Hotel O
No wonder he was so angry when I found him at this hotel and even managed to slip into one of the events. I’d proven his security wasn’t as airtight as he wanted to believe, and it put him on edge. That explains why he’s been so closed off, so unwilling to let me see the real deal. Why he didn’t trust me.
It all makes sense. Yet him telling me all this proves there’s more to it. That he’s willing to share means he’s opening up, and that’s admirable.
“Thank you,” I say. “For letting me participate.”
“Did you enjoy yourself?” he asks, still not looking at me.
“Yes … a lot, actually,” I admit, feeling the heat rise once again just from thinking about it.
That, and the fact that I still have all the jizz on me really isn’t helping to cool down. But I guess he wants me to feel that. To be in a perpetual state of arousal.
“What now?” I ask after it’s been quiet for a while.
“There’s a shower over there.” He points at a door to the left. “Clean yourself up. Put on the outfit you brought. And put the mask back on too.”
“There’s more?”
“Yes … much, much more.”
The dark voice with which he says it makes goose bumps scatter on my skin. I love it when he’s mysterious.
“And after the shower? What do I do then?”
Suddenly, he places his glass on the window sill and walks toward the door without even looking at me. “Then you wait until I call your room …”
And then he leaves.
Just like that.
No kiss. No wink. Not even a see you later or anything else.
My lips part, but I have no clue what to say. Or if I should even say anything at all. If he’d stop to listen.
It’s like he’s completely detached.
What is going on?
Declan
I march through the hallways, determined not to go back.
I cannot go back. No matter how much I want to take her, kiss her, own her, I can’t allow myself to.
This is what she wants. What I want. What’s right.
She loved it. I could feel it from the way she writhed underneath my palm, how she licked up every inch of his cum, and how she moaned out for more. And I could see it on her face in the aftermath.
She needs this complete and utter debauchery as a release. Why, I don’t know, but it’s not my place to judge.
In a way, she reminds me of myself. Maybe that’s why I had to leave the room. It was too confronting to see this woman enjoy her body being used in that way. It made me realize just how addicted I’ve become to this dirty game, this hotel, and everything that it brings, everything that it means.
Pure hedonism.
And like so many others, she’s fallen for its magic.

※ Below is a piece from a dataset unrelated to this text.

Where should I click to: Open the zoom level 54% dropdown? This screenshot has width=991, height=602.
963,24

It should come as no surprise to me. After all, Kat really is a NaughtyKitten who likes to play rough.
What does come to a surprise is the way my body reacted the moment it came into contact with hers. How much I actually yearn for her. For her taste, her touch, her skin, her smoldering lips against mine.
All of this was a test to see if she could handle it, if she’d make it through, because then I’d know she’d be up to joining the full ordeal. The actual event that she tried to sneak into last time.

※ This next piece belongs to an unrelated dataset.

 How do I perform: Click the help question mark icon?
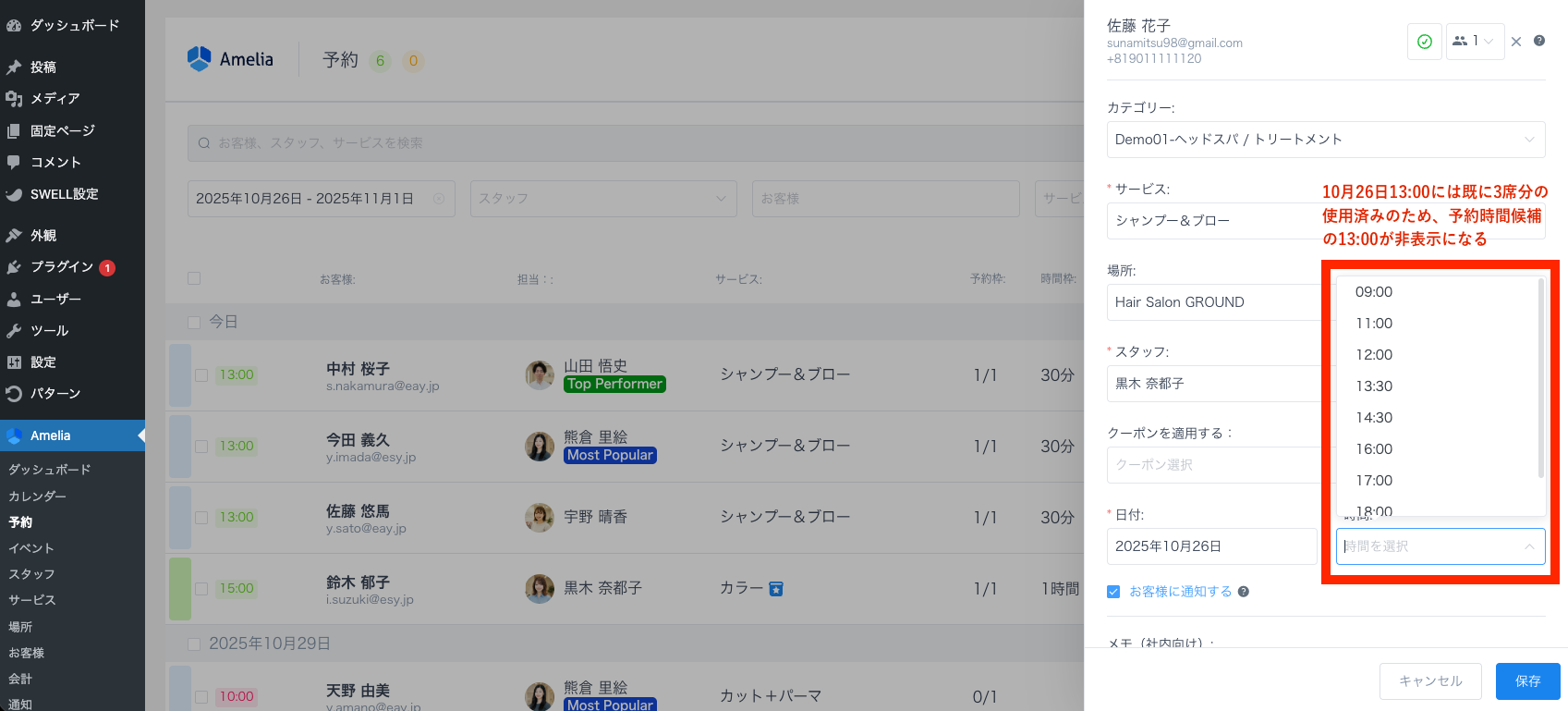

She passed with flying colors.
Still, it doesn’t make me smile and it doesn’t make me happy even though it should. This means I get to be even dirtier with her. That we both get to act on our fantasies. The sky is the limit.
But this event, this trial isn’t meant for me. It’s meant for her and her alone.

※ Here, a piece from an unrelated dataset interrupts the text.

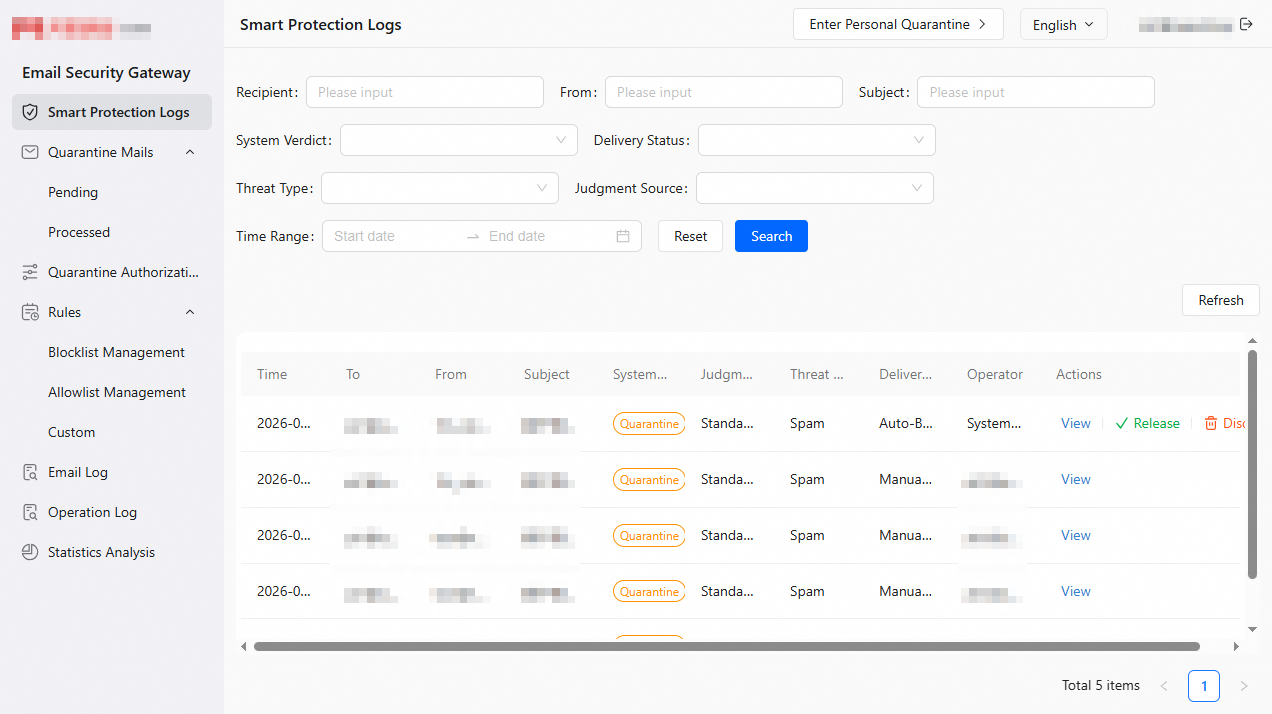Release the first quarantined email
This screenshot has width=1272, height=714.
[x=1147, y=423]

My fist balls as I pass my own reflection in the mirror and briefly glance at it before I walk off. I need to cool down. Clear my head. Get back into my office and finish the final touches for the event tonight. It’s the only way to stay sane and live through this.
And then, I’ll finally have proven to myself that she means nothing to me.
She is merely a toy. A pet for me to play with.
Tonight will be the final game.
Chapter 25
Kat
I’ve showered and dressed, but Declan still hasn’t called, so now I’m on the bed reading a magazine and munching on some cookies I found. The longer I lie here, the more I’m starting to yawn, but I ignore the sensation. I can’t go to sleep now, especially not with what’s next. It’s way too exciting. I’ll just have to suck it up and catch up on sleep tomorrow.
I wonder how much longer it’s going to take, though. I feel like I’m being watched, especially with that window in the door that could slide open at any moment.